[Start Data for processing]

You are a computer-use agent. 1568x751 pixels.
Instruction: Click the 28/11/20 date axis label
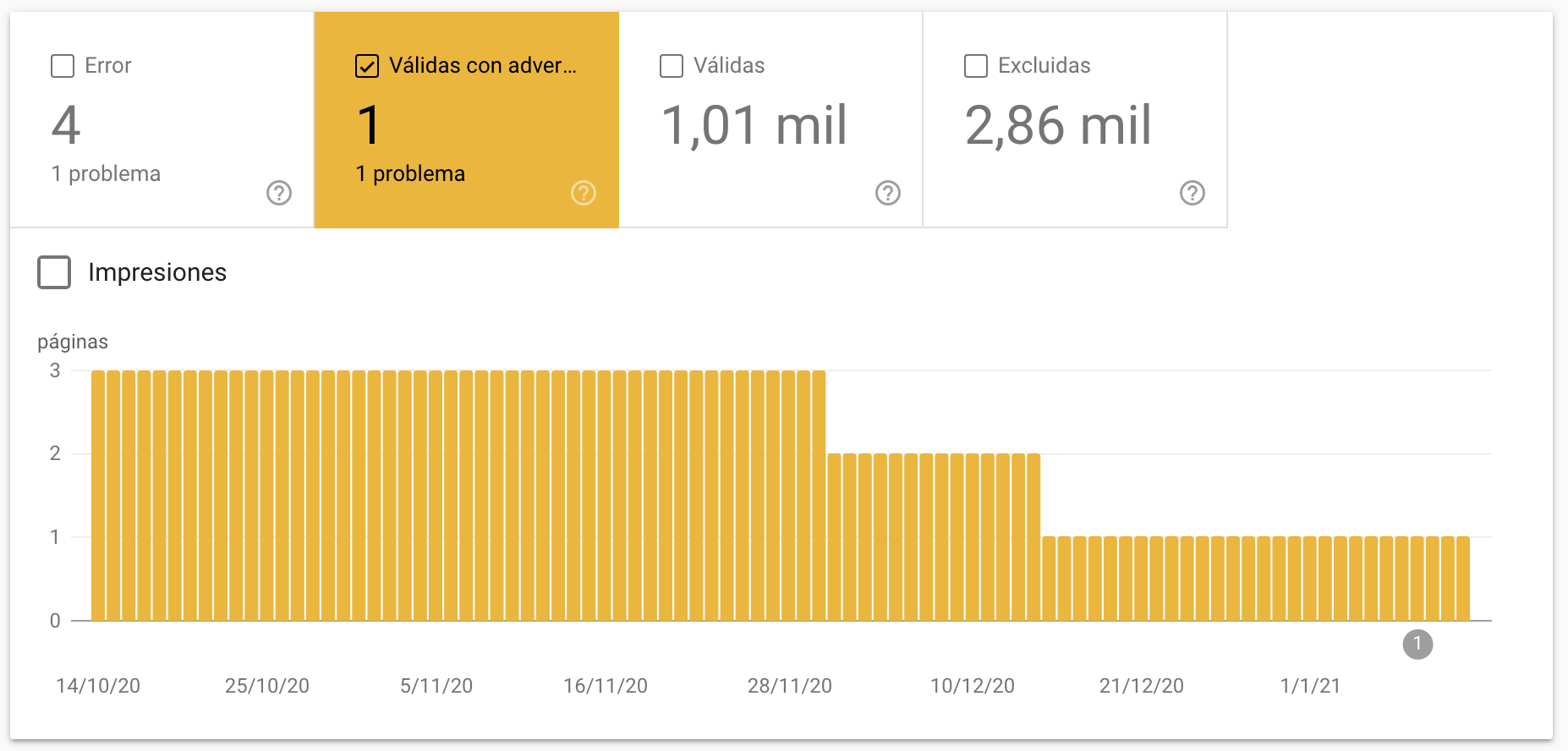(789, 686)

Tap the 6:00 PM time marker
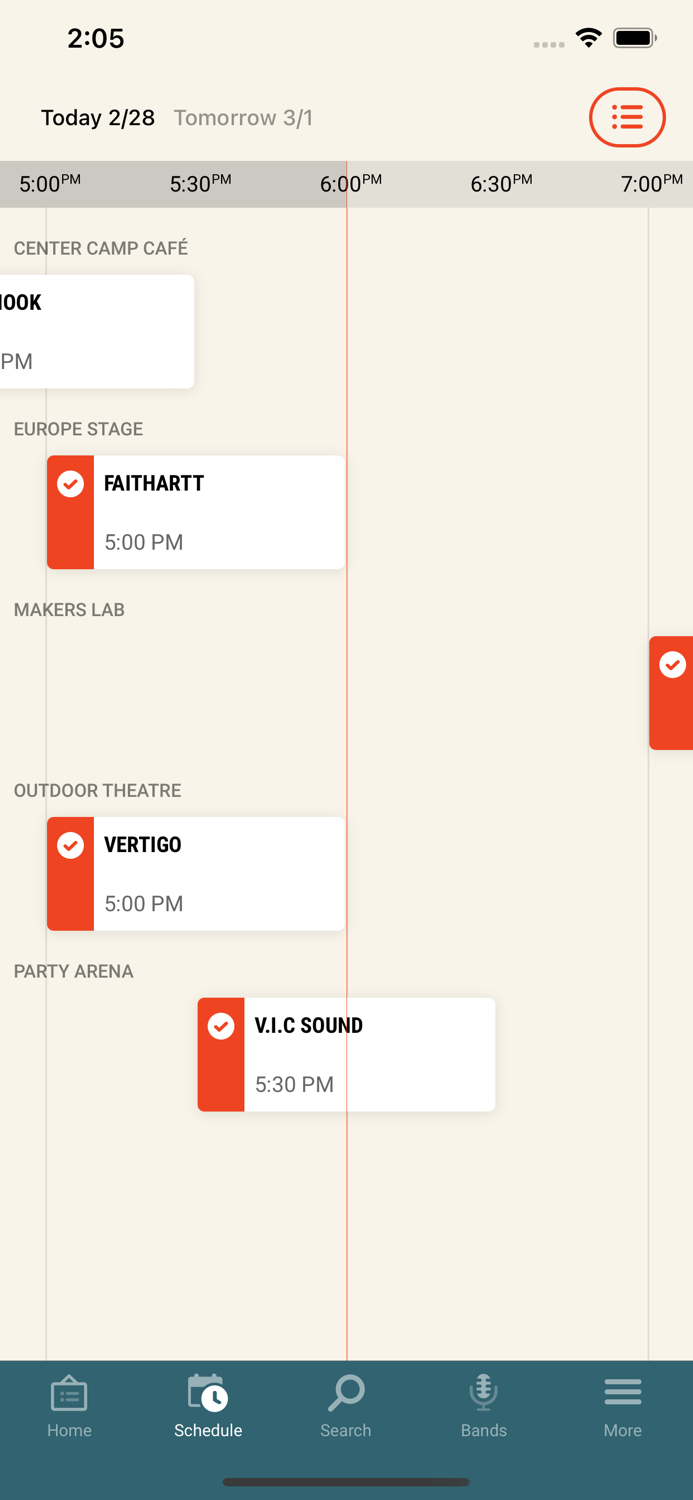(350, 184)
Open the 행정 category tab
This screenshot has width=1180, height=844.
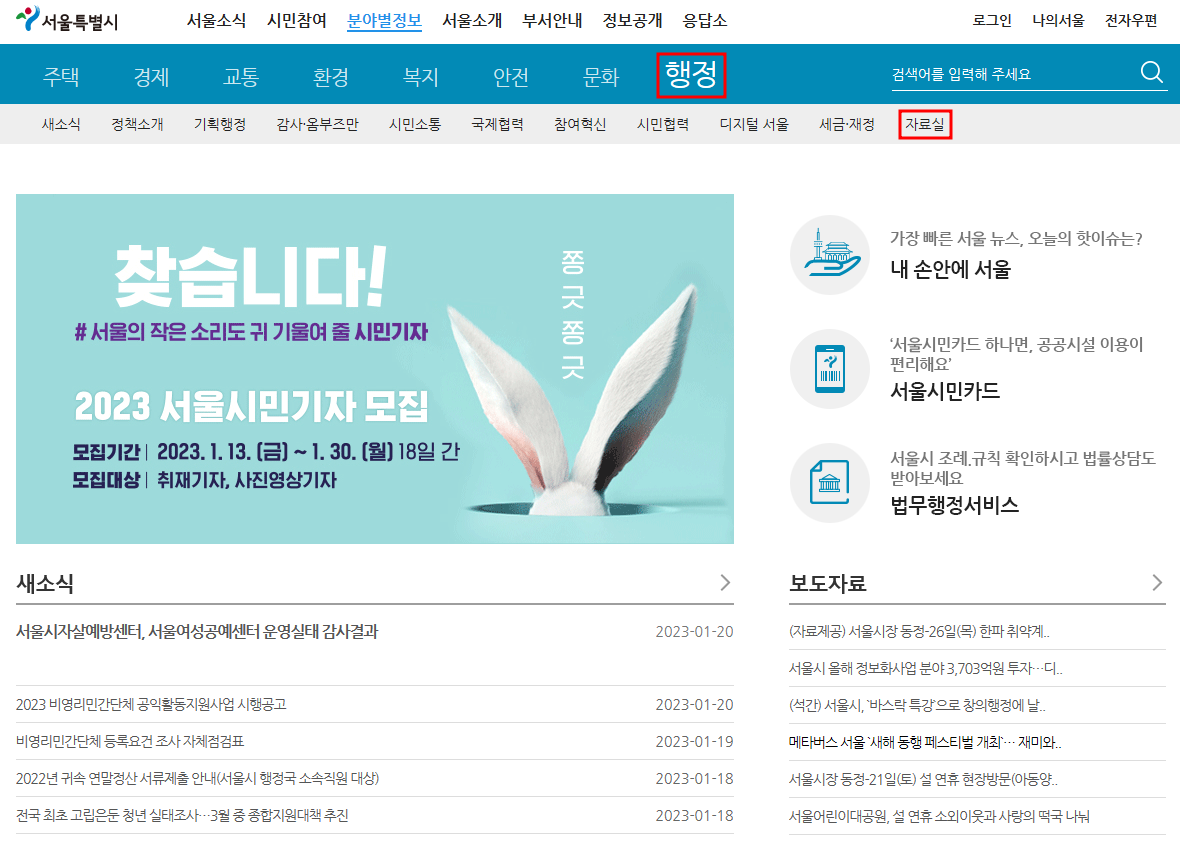(x=690, y=74)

[End Data for processing]

• [Task instructions]: Reproduce the entire listing above verbatim, omitting the pictures.

• [Written response]:
You are a computer-use agent. 1568x751 pixels.
Instruction: Click the 28/11/20 date axis label
(789, 686)

Tap the 6:00 PM time marker
(350, 184)
Open the 행정 category tab
This screenshot has width=1180, height=844.
(x=690, y=74)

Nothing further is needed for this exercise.